Problems to solve:
**a)** Print the Canopus Bank passage between "Canopus Bank is a" and "the Cretaceous period.", inclusive.
**b)** According to the Canopus Bank passage, how far from Fortaleza does the bank lie, and in what direction?

::: Source extract :::

Canopus Bank is a submarine elevation located in the South Atlantic Ocean, off the coast of the state of Ceará, in Northeastern Brazil, at approximately 2°10′ S and 38°20′ W. It lies about 190 km northeast of the city of Fortaleza and is part of the Brazilian Equatorial Continental Margin, specifically within the Ceará Guyot. This bank is classified as a seamount, with significant geological, ecological, and biological relevance.

==Geology==
Canopus Bank is characterized by an elongated morphology and a flattened summit, with gentle slopes. Bathymetric and seismic surveys reveal a structure developed in a region marked by normal faulting and post-rift thermal subsidence, typical of passive Atlantic margins formed after the South American-African continental breakup during the Cretaceous period.

::: Given entries :::

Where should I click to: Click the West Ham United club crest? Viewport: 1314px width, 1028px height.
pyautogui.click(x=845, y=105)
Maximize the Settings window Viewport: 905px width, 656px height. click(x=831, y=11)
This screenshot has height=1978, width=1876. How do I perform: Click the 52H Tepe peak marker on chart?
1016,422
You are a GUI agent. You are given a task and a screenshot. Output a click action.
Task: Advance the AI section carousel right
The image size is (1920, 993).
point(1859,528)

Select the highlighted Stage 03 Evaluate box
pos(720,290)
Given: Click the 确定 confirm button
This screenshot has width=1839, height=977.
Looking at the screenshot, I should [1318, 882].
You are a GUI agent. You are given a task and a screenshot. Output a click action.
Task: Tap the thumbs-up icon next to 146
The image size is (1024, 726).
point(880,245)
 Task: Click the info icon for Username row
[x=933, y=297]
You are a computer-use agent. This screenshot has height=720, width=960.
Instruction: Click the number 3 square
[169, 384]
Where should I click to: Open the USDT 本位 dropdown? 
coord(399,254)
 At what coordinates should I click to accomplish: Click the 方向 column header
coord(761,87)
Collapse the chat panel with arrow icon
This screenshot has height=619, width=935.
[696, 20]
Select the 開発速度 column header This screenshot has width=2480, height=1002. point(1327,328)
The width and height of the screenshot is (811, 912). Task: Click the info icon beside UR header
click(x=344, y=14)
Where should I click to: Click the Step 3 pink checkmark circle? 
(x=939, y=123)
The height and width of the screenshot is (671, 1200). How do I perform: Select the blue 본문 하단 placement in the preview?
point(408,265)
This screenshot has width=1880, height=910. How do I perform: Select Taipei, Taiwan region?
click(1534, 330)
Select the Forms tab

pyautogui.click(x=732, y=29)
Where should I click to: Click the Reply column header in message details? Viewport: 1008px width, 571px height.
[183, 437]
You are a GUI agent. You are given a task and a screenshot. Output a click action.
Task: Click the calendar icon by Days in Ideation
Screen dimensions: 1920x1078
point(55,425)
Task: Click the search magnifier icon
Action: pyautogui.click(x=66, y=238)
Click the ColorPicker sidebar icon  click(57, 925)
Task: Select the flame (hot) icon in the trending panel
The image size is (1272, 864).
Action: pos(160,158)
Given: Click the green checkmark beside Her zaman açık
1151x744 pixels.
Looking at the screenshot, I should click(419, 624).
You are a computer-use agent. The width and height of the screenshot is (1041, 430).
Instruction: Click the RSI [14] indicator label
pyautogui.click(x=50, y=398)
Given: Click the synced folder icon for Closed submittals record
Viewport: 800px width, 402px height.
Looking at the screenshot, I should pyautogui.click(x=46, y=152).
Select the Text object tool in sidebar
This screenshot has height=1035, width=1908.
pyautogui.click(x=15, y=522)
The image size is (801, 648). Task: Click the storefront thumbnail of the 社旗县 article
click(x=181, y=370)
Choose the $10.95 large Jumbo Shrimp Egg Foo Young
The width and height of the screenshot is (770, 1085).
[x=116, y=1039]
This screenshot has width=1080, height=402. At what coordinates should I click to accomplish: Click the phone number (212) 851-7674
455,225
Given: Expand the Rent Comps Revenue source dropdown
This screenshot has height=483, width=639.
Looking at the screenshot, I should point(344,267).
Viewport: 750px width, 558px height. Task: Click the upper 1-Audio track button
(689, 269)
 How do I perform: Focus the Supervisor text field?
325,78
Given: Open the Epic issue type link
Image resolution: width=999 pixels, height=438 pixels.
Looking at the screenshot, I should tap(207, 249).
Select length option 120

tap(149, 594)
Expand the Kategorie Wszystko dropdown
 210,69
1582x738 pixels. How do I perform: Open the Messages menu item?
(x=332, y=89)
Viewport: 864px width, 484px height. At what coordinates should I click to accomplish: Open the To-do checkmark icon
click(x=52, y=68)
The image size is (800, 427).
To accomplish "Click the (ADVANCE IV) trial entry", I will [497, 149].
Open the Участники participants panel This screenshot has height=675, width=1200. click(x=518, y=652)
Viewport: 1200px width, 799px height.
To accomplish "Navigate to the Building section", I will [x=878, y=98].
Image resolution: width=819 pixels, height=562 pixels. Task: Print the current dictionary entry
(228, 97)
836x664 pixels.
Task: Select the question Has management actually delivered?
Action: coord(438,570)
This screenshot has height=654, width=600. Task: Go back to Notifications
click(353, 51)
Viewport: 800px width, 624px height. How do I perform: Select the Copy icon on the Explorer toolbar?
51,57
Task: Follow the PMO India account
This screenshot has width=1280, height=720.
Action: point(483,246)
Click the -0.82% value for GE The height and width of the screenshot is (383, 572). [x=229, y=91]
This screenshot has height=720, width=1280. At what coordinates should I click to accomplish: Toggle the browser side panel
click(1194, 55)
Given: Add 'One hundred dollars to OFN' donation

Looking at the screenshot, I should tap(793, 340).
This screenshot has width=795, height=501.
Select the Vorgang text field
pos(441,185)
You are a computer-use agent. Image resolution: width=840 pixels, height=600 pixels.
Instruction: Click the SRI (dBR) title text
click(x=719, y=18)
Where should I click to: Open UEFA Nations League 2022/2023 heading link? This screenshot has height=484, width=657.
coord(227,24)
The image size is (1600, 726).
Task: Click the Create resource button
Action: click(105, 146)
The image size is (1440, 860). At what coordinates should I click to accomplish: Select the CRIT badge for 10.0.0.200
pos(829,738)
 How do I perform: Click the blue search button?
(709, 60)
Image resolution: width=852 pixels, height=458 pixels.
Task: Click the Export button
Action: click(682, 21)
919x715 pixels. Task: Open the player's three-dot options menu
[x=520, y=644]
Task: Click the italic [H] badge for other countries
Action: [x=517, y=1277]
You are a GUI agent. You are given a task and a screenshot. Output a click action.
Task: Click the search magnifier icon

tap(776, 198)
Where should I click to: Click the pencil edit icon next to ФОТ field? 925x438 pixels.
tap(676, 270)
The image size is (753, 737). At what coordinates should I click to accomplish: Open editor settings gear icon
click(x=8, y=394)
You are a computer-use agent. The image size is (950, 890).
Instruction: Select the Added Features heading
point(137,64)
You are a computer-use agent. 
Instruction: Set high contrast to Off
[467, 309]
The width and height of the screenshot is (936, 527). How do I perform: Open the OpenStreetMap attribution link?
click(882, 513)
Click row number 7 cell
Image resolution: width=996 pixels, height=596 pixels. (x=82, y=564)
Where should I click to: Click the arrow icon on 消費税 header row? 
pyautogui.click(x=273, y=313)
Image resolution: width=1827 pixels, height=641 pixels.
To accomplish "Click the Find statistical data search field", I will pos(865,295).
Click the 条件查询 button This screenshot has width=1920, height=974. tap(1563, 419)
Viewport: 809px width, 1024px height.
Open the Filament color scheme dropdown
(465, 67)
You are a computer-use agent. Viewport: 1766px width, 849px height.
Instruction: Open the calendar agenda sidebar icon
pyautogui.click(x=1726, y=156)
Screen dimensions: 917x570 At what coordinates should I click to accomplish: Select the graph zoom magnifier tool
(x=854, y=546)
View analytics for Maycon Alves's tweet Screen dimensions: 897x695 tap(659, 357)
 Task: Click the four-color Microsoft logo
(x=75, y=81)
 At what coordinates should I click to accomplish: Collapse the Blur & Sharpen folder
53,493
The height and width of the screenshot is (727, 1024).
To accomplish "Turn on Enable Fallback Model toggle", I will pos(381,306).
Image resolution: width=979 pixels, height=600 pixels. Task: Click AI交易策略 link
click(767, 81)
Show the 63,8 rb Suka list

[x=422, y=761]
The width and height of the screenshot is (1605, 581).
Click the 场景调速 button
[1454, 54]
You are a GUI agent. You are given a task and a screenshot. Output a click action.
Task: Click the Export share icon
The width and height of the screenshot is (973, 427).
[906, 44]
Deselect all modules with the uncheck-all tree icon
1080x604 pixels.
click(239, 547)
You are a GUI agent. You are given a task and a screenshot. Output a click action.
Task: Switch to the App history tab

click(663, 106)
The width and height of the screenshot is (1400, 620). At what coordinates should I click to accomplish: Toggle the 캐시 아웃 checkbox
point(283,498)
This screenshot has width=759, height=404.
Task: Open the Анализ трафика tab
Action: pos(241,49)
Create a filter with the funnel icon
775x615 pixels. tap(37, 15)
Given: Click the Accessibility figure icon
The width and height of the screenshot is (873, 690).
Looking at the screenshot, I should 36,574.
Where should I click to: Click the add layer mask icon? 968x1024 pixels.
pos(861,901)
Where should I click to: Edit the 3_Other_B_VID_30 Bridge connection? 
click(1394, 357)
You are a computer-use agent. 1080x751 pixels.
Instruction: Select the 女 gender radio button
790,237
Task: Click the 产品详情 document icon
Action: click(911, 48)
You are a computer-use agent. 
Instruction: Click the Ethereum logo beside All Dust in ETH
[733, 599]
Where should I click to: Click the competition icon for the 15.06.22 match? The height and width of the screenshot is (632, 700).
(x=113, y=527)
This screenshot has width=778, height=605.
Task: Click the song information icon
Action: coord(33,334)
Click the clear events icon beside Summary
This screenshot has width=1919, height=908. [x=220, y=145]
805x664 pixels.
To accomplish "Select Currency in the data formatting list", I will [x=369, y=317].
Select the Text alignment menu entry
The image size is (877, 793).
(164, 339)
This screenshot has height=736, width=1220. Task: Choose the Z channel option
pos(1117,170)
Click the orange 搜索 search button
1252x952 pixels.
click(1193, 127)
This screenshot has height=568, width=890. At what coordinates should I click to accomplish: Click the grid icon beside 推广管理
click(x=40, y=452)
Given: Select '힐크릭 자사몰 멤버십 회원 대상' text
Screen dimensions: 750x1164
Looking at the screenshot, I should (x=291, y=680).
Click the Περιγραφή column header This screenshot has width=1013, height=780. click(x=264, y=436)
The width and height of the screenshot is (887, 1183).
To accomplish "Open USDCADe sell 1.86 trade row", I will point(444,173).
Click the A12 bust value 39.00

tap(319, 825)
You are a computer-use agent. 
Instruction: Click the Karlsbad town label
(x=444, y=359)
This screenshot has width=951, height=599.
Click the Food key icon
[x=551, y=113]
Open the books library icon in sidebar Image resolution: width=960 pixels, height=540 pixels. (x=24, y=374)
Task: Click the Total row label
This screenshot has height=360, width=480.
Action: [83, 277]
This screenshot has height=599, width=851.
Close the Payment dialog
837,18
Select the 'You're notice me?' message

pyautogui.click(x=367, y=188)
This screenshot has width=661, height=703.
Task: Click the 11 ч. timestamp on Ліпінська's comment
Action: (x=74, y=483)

:::

Solutions to the problems:
**a)**
Canopus Bank is a submarine elevation located in the South Atlantic Ocean, off the coast of the state of Ceará, in Northeastern Brazil, at approximately 2°10′ S and 38°20′ W. It lies about 190 km northeast of the city of Fortaleza and is part of the Brazilian Equatorial Continental Margin, specifically within the Ceará Guyot. This bank is classified as a seamount, with significant geological, ecological, and biological relevance.

==Geology==
Canopus Bank is characterized by an elongated morphology and a flattened summit, with gentle slopes. Bathymetric and seismic surveys reveal a structure developed in a region marked by normal faulting and post-rift thermal subsidence, typical of passive Atlantic margins formed after the South American-African continental breakup during the Cretaceous period.

**b)** About 190 km northeast of Fortaleza.